09 December 2010
Glastonbury Thorn Tree Vandalized
Reports are coming in from England that the Holy Thorn Tree was vandalized sometime during the night of 8-9 Dec 2010. The once vibrant tree was reduced to a man sized stump. Avon and Summerset police have launched an investigation into the crime, but have no leads or motives as of yet.
The Holy Thorn or Glastonbury Thorn Tree has long attracted thousands of pilgrims each Christmas season. Legend holds that the original common Hawthorn tree was planted by Joseph of Arimathea. Joseph is said to have fled Palestine with the Holy Grail after the death of Jesus. Joseph relocated to southern England where he may have had interests in tin mining. On a hill outside of Glastonbury, a travel weary Joseph stuck his walking stick into the ground while taking a rest. The staff immediately took root and blossomed into a thorn tree that stood for over a thousand years.
The longevity of the original Glastonbury Thorn was not its only miraculous property. The tree bloomed twice a year. Hawthorn trees usually bloom in the spring, but the Glastonbury Thorn would bloom in the wintertime around Christmas. As early as the 1500's, there were reports of the tree blooming on the pre-Gregorian calendar celebration of Christmas on January 5th
The story of the Glastonbury Thorn then takes a turn reminiscent of last night's events. The original Glastonbury Thorn tree was chopped down. Legend and history account two ways this might have happened. One is that a Puritan cut the tree down because the tree incited thoughts of magic and superstition. For the Puritan's trouble, as the tree fell a splinter pieced his eyes and blinded him. Another version of the felling of the original thorn tree was that one of Oliver Cromwell's soldiers cut the tree down in 1653.
A number of cuttings from the original tree were replanted by Glastonbury residents. Along with a public site for the replanted tree, a number of secret locations were chosen by residents for replanting. The second Glastonbury Thorn did flourish and reports from 1752 indicate it still bloomed at Christmas time. That year, after the adoption of the Gregorian calendar, the tree bloomed on December 24th. Over the years there have been a number of accounts of the tree blooming during the Christmas season, if not on Christmas Eve or Day itself. That particular tree died of natural causes in 1991 and was replanted using cuttings the year after. The tree that was vandalized last night could be said to have been the grandson/daughter of Joseph's tree.

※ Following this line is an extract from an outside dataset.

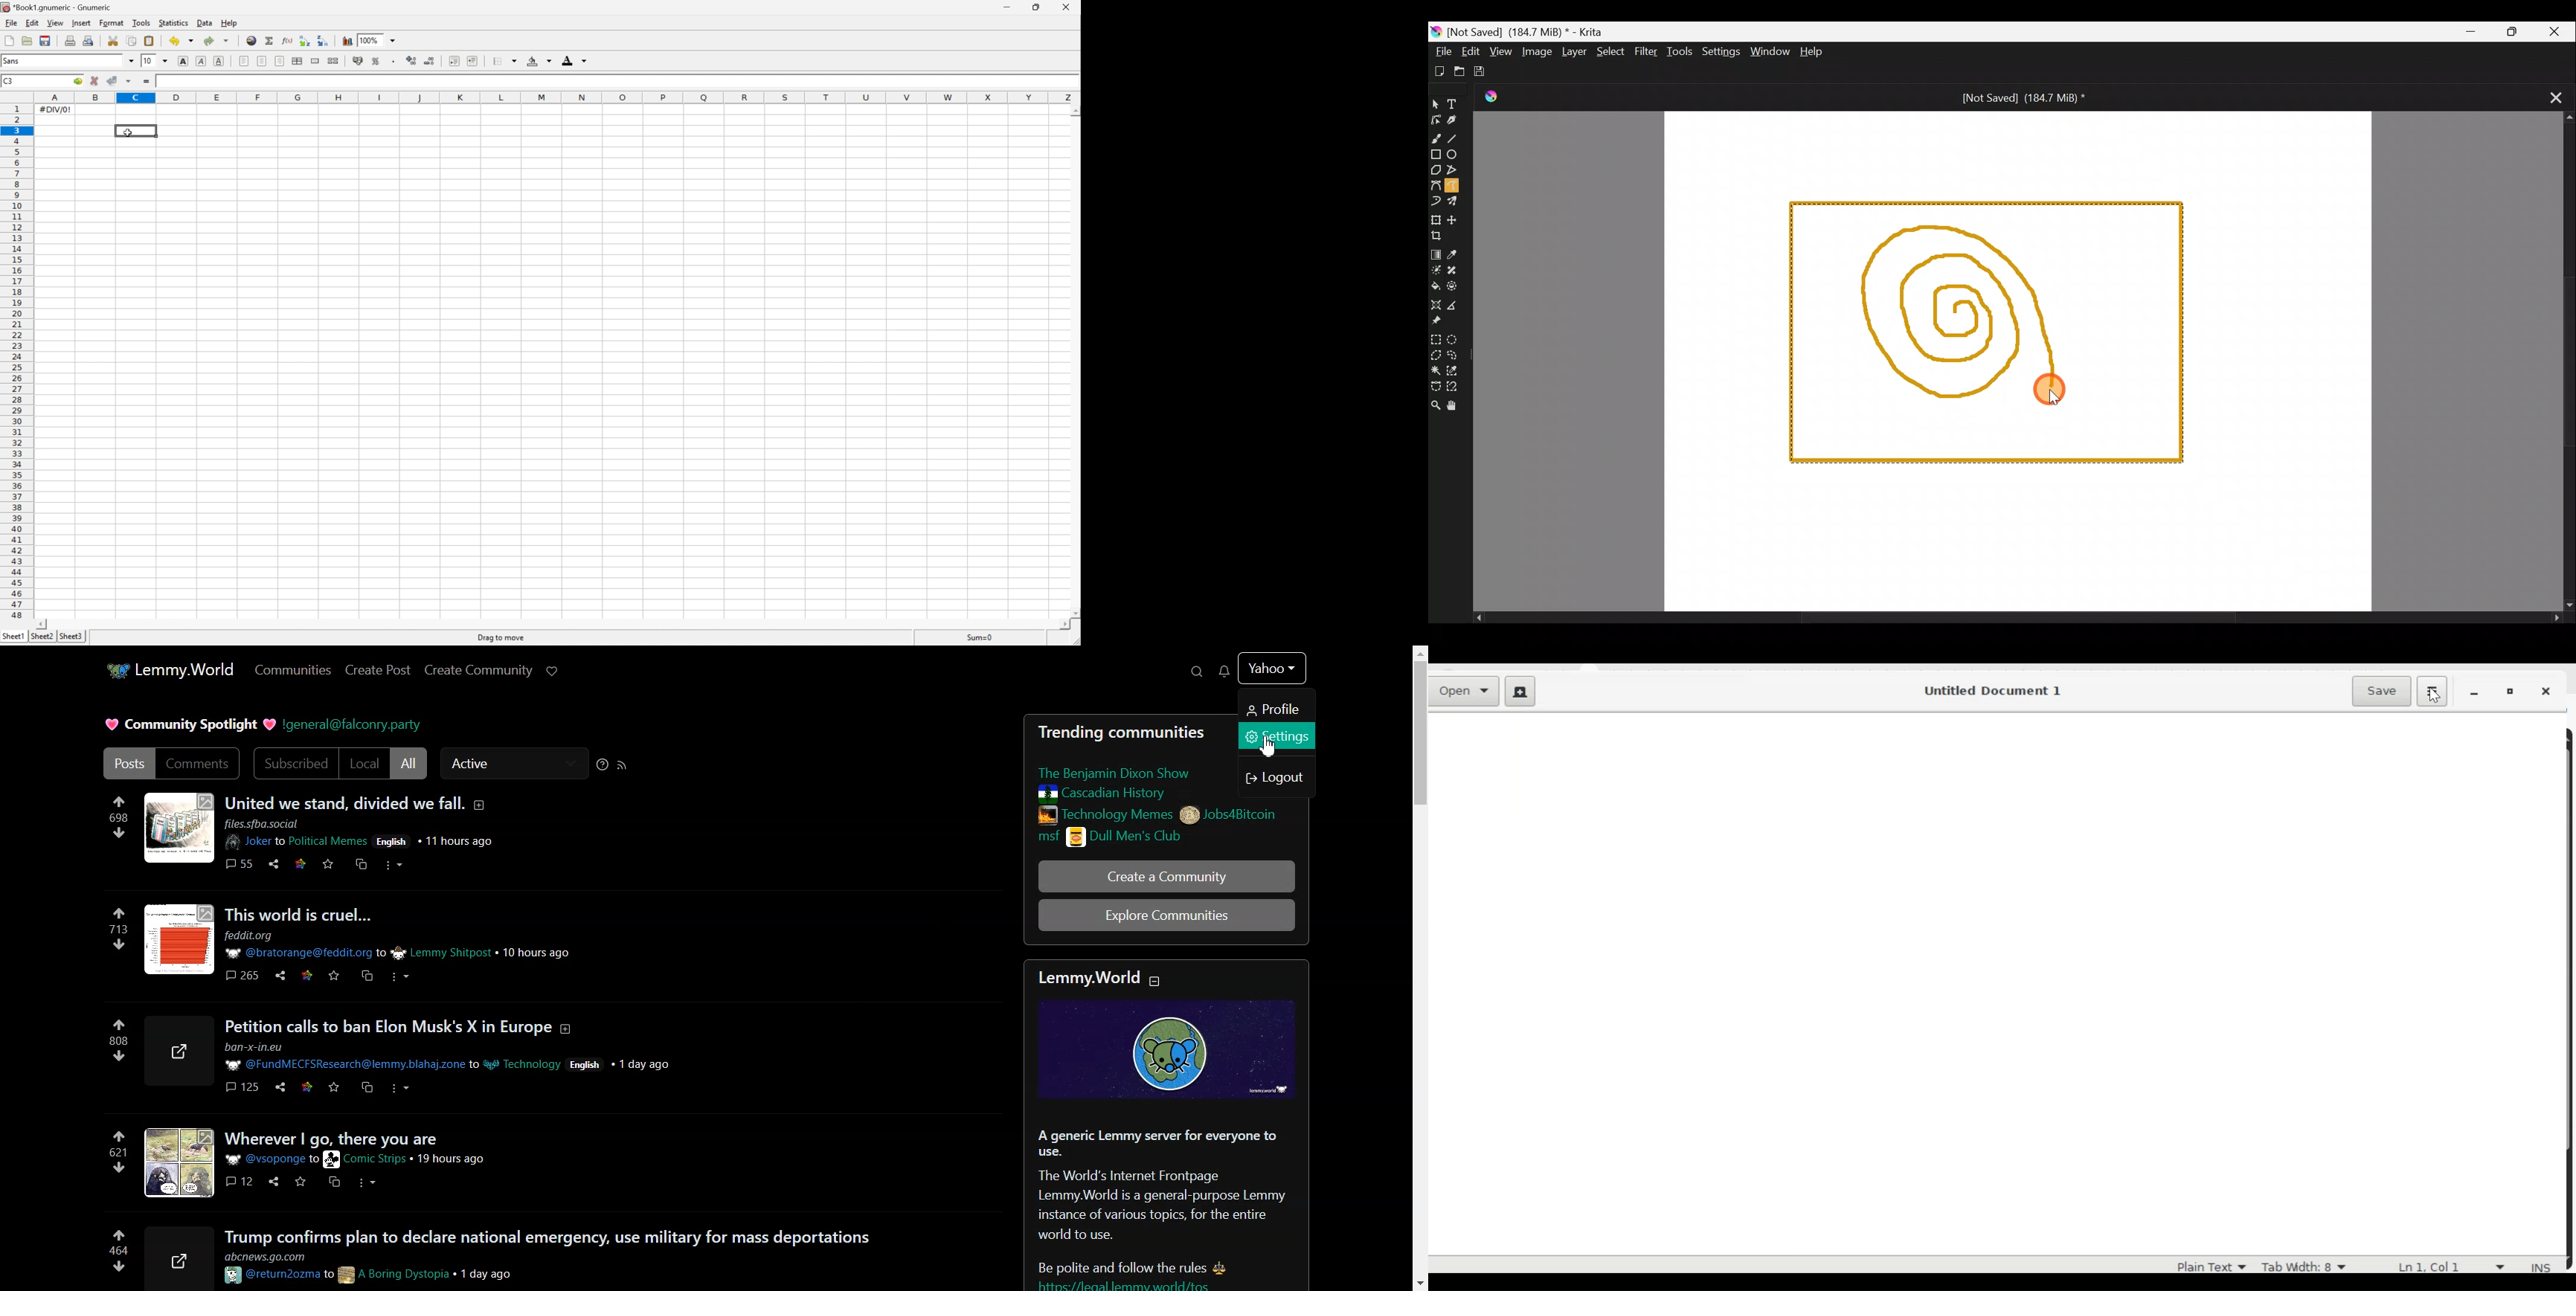 This screenshot has height=1316, width=2576. What do you see at coordinates (1435, 387) in the screenshot?
I see `Bezier curve selection tool` at bounding box center [1435, 387].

Over the years, the Glastonbury Thorn has attracted thousands of pilgrims. One of which was author John Steinbeck. In a letter to Thomas Mallory scholar Eugene Vinaver, Steinbeck mentions that he sent a cutting of the thorn tree to Vinaver. In 1901 another cutting of the Glastonbury Thorn was sent to the Bishop of Washington to be planted at the National Cathedral. That tree is also said to bloom at Christmas time as well.
Another long standing tradition surrounding the Glastonbury Thorn is that a small branch of the thorn tree is sent to England's reigning monarch. It was after such a ceremony last night that the Holy Thorn tree was vandalized. Whatever the statement the vandals wished to make by their actions were tied to the timing of the attack.